▸ **QUOTED TEXT**:
# # # #
NVIDIA HPC SDK Version 24.1 Documentation

HPC SDK Release Notes

These release notes describe the new features of the NVIDIA HPC SDK including changes from previous releases. They may also include late-breaking information not included in other product documentation.

HPC SDK Install Guide

This guide describes the requirements and steps for installing the HPC SDK on compatible workstations, servers, and clusters running versions of the Linux operating systems.

HPC Compilers Documentation

HPC Compiler Documentation Library

nvc

nvc is a C11 compiler for NVIDIA GPUs and AMD, Intel, OpenPOWER, and Arm CPUs. It invokes the C compiler, assembler, and linker for the target processors with options derived from its command line arguments. nvc supports ISO C11, supports GPU programming with OpenACC, and supports multicore CPU programming with OpenACC and OpenMP.

nvc++

nvc++ is a C++17 compiler for NVIDIA GPUs and AMD, Intel, OpenPOWER, and Arm CPUs. It invokes the C++ compiler, assembler, and linker for the target processors with options derived from its command line arguments. nvc++ supports ISO C++17, supports GPU and multicore CPU programming with C++17 parallel algorithms, OpenACC, and OpenMP.

nvfortran

nvfortran is a Fortran compiler for NVIDIA GPUs and AMD, Intel, OpenPOWER, and Arm CPUs. It invokes the Fortran compiler, assembler, and linker for the target processors with options derived from its command line arguments. nvfortran supports ISO Fortran 2003 and many features of ISO Fortran 2008, supports GPU programming with CUDA Fortran, and GPU and multicore CPU programming with ISO Fortran parallel language features, OpenACC, and OpenMP.

nvcc

nvcc is the CUDA C and CUDA C++ compiler driver for NVIDIA GPUs. nvcc accepts a range of conventional compiler options, such as for defining macros and include/library paths, and for steering the compilation process. nvcc produces optimized code for NVIDIA GPUs and drives a supported host compiler for AMD, Intel, OpenPOWER, and Arm CPUs.

C++ Parallel Algorithms

C++ 17 Parallel Algorithms introduce parallel and vector concurrency through execution policies and are supported in the NVC++ compiler.

OpenACC Getting Started Guide

This guide introduces the NVIDIA OpenACC implementation, including examples of how to write, build and run programs using the OpenACC directives.

OpenMP

This section describes using OpenMP, a set of compiler directives, an applications programming interface (API), and a set of environment variables for specifying parallel execution in Fortran, C++ and C programs.

CUDA C++ Programming Guide

A comprehensive guide to understanding and developing and optimizing code in the CUDA C++ programming environment.
# # # #
▸ **AVAILABLE RECORDS**:

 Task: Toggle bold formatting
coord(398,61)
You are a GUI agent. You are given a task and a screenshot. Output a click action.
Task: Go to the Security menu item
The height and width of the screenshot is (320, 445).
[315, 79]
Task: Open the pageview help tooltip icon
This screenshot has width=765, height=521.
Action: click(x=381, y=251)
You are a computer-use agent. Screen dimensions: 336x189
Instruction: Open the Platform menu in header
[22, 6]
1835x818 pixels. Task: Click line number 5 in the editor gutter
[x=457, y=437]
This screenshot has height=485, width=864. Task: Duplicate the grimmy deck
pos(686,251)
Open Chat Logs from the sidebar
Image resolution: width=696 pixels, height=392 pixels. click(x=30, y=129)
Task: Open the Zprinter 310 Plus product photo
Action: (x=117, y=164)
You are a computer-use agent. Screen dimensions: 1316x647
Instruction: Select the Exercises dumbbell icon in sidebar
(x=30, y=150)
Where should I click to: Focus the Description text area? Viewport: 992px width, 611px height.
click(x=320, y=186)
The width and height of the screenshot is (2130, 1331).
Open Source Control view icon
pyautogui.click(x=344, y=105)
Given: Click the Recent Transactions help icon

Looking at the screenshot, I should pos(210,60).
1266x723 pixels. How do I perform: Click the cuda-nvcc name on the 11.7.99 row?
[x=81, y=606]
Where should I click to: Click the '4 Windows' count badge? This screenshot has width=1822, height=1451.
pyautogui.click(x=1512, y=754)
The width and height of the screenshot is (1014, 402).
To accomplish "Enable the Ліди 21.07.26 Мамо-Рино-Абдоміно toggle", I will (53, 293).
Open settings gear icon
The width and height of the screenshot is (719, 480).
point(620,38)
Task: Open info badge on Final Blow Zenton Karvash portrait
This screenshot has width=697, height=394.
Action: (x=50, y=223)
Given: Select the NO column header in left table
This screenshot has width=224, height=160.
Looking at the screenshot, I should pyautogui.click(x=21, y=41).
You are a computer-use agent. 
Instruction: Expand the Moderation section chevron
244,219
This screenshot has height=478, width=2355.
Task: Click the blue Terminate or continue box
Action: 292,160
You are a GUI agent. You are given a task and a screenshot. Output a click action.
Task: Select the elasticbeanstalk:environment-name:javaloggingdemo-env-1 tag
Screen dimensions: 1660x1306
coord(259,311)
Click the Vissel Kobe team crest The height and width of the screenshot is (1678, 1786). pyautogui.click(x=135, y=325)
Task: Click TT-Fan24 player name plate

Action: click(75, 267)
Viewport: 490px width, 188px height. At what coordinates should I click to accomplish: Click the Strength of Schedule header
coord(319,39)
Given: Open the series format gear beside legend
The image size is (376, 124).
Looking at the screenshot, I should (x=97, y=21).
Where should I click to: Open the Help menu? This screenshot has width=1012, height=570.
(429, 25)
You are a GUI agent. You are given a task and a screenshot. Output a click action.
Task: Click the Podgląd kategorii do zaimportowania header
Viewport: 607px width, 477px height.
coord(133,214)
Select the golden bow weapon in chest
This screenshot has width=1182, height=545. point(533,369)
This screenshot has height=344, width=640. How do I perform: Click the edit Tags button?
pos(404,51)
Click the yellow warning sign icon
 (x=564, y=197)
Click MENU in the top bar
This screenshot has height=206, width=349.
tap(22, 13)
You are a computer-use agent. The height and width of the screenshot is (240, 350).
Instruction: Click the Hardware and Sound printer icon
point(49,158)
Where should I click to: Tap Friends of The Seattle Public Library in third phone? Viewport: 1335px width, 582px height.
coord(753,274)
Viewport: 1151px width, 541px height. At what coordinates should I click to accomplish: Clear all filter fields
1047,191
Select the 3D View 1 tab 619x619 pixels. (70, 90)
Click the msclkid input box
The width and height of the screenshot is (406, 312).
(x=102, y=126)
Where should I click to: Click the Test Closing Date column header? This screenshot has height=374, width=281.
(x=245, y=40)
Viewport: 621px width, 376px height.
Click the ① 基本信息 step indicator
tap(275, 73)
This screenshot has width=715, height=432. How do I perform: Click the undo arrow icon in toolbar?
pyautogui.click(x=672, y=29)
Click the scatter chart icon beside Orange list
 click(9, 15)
# # # #
▸ **PROBLEMS AND TASKS**:
1. From the listing, repeat word for word everything from the line with "This screenshot has width=715, height=432." through the final line of the listing, including both of those lines.
2. Pick up the NVIDIA HPC SDK documentation overview right after its last sentence and continue it.
The listing and the NVIDIA HPC SDK documentation overview above it come from unrelated sources.

▸ **EXPECTED RESPONSES**:
1.
This screenshot has width=715, height=432. How do I perform: Click the undo arrow icon in toolbar?
pyautogui.click(x=672, y=29)
Click the scatter chart icon beside Orange list
 click(9, 15)

2.
CUDA Fortran Programming Guide

This guide describes how to program with CUDA Fortran, a small set of extensions to Fortran that supports and is built upon the NVIDIA CUDA programming model. CUDA Fortran is available on a variety of 64-bit operating systems for both x86 and OpenPOWER hardware platforms. CUDA Fortran includes runtime APIs and programming examples.

cuBLAS

The cuBLAS Library provides a GPU-accelerated implementation of the basic linear algebra subroutines (BLAS). cuBLAS accelerates AI and HPC applications with drop-in industry standard BLAS APIs highly optimized for NVIDIA GPUs. The cuBLAS library contains extensions for batched operations, execution across multiple GPUs, and mixed and low precision execution.

cuTENSOR

The cuTENSOR Library is a first-of-its-kind GPU-accelerated tensor linear algebra library providing tensor contraction, reduction and elementwise operations. cuTENSOR is used to accelerate applications in the areas of deep learning training and inference, computer vision, quantum chemistry and computational physics.

cuSPARSE

The cuSPARSE library provides GPU-accelerated basic linear algebra subroutines for sparse matrices, with functionality that can be used to build GPU accelerated solvers. cuSPARSE is widely used by engineers and scientists working on applications such as machine learning, computational fluid dynamics, seismic exploration and computational sciences.

cuSOLVER

The cuSOLVER library provides dense and sparse factorizations, linear solvers and eigensolvers highly optimized for NVIDIA GPUs. cuSOLVER is used to accelerate applications in diverse areas including scientific computing and data science, and has extensions for mixed precision tensor acceleration and execution across multiple GPUs.

cuSOLVERMp

cuSOLVERMp provides a distributed-memory multi-node and multi-GPU solution for solving systems of linear equations at scale.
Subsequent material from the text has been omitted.